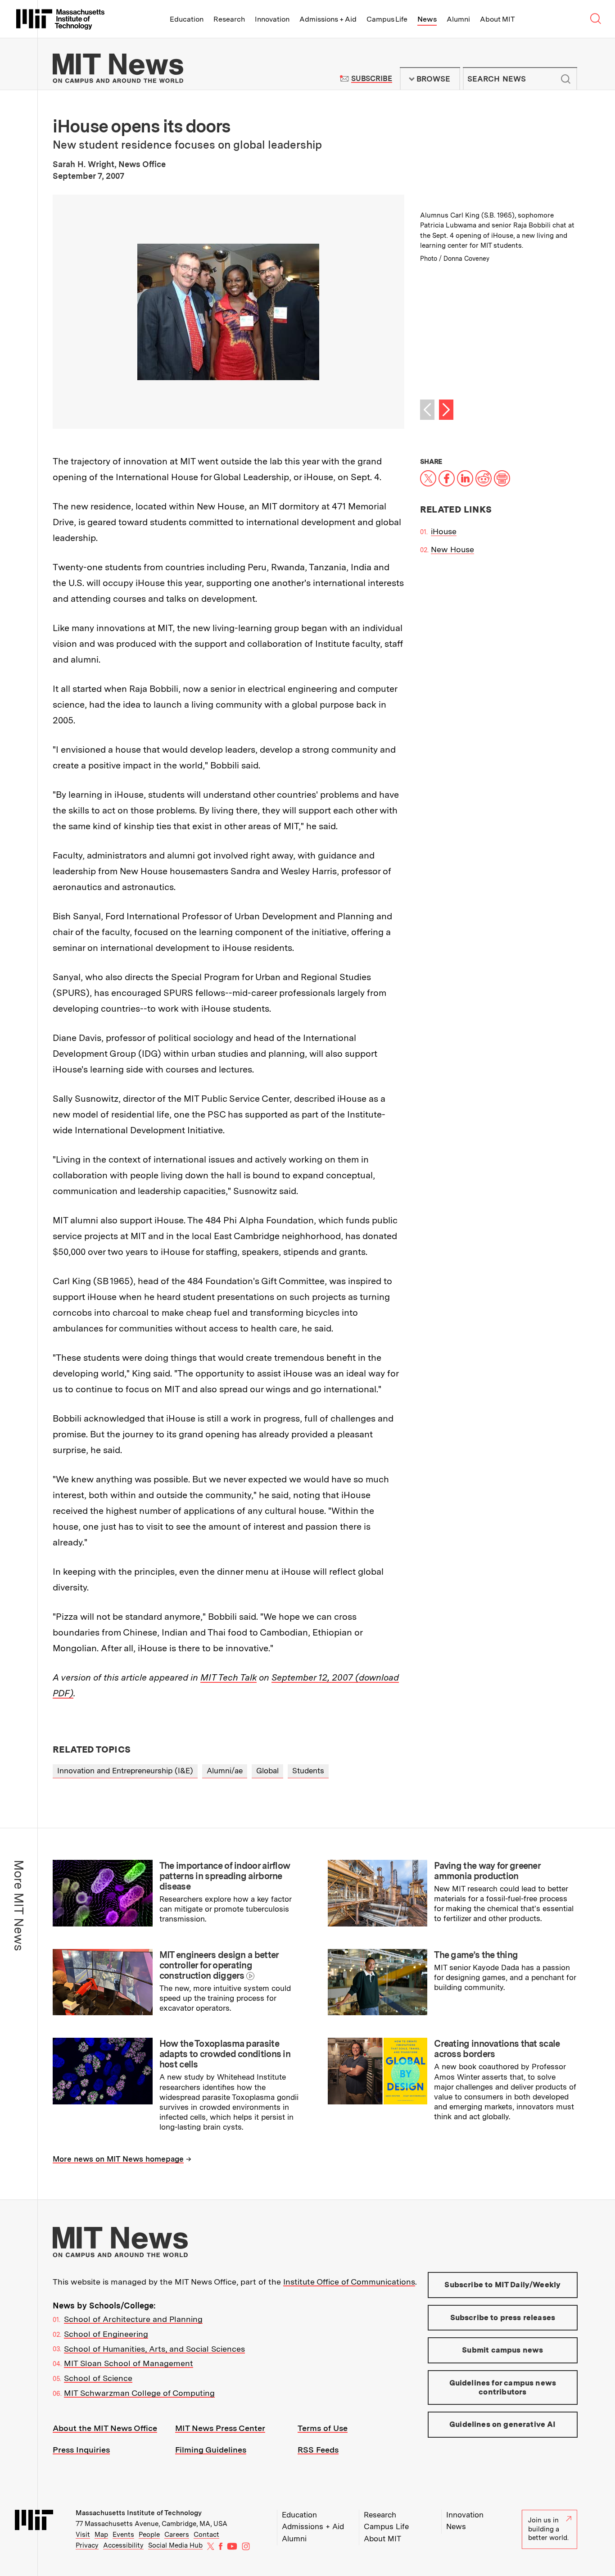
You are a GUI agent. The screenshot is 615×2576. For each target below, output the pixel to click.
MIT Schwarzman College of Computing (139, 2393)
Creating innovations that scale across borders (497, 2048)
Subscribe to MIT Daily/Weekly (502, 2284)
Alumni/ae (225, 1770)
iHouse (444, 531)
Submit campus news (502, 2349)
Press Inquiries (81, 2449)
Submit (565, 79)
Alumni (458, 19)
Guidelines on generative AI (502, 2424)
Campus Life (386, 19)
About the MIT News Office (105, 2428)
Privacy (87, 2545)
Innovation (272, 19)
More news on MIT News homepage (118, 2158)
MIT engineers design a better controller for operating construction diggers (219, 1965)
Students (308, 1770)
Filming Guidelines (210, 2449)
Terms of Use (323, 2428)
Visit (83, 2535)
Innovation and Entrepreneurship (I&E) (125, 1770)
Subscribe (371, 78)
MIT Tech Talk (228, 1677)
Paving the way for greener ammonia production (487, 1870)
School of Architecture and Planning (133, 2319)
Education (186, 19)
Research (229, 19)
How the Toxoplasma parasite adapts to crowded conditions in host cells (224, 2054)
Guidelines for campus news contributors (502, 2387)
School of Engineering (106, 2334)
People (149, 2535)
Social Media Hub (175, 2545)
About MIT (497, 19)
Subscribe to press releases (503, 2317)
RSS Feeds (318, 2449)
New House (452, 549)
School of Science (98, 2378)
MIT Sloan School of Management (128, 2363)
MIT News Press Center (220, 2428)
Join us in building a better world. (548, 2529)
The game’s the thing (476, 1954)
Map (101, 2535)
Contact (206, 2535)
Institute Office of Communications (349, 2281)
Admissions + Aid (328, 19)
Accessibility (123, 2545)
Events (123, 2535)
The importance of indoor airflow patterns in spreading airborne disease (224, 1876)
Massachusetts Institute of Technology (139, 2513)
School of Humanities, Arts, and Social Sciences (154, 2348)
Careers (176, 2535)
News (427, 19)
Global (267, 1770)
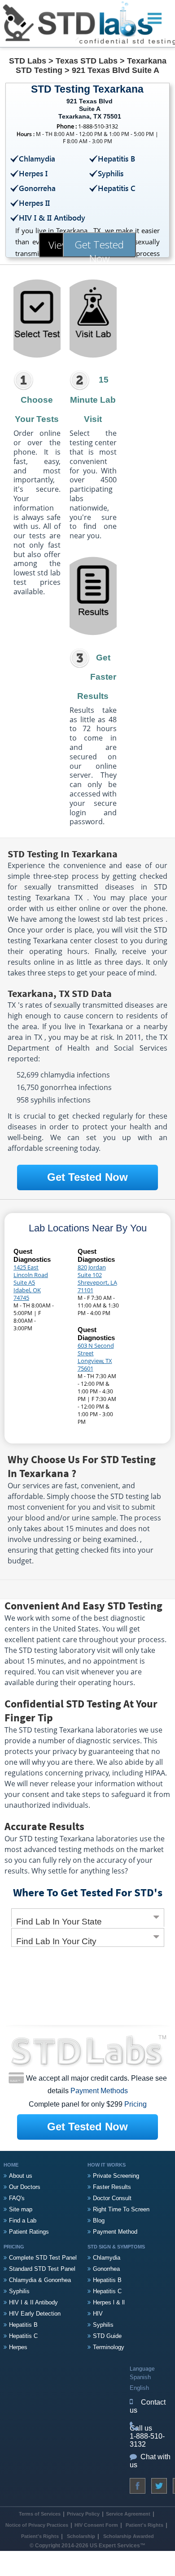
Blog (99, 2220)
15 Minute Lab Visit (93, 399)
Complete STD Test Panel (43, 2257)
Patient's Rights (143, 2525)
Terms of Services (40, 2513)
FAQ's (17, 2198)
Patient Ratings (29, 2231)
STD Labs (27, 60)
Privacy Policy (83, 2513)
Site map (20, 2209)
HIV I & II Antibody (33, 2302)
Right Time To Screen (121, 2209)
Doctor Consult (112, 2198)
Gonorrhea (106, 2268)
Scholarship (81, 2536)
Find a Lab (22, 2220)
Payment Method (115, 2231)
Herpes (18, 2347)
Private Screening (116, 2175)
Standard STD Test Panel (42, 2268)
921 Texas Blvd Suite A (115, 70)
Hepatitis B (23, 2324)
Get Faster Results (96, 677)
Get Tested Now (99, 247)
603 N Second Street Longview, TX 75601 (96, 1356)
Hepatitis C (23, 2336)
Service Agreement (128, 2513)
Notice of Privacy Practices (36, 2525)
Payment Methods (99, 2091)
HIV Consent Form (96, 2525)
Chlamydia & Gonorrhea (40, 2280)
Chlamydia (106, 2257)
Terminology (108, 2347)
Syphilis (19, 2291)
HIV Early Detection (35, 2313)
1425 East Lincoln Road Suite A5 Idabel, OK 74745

━━━

REQUIRED WORK ▸ Exactly the lines from the top of the listing through the line holding "More news on MIT News homepage (118, 2158)" should be repeated, with pictures left out.

TASK SOLUTION ▸
You are a GUI agent. The screenshot is 615×2576. For each target below, output the pixel to click.
MIT Schwarzman College of Computing (139, 2393)
Creating innovations that scale across borders (497, 2048)
Subscribe to MIT Daily/Weekly (502, 2284)
Alumni/ae (225, 1770)
iHouse (444, 531)
Submit campus news (502, 2349)
Press Inquiries (81, 2449)
Submit (565, 79)
Alumni (458, 19)
Guidelines on generative AI (502, 2424)
Campus Life (386, 19)
About the MIT News Office (105, 2428)
Privacy (87, 2545)
Innovation (272, 19)
More news on MIT News homepage (118, 2158)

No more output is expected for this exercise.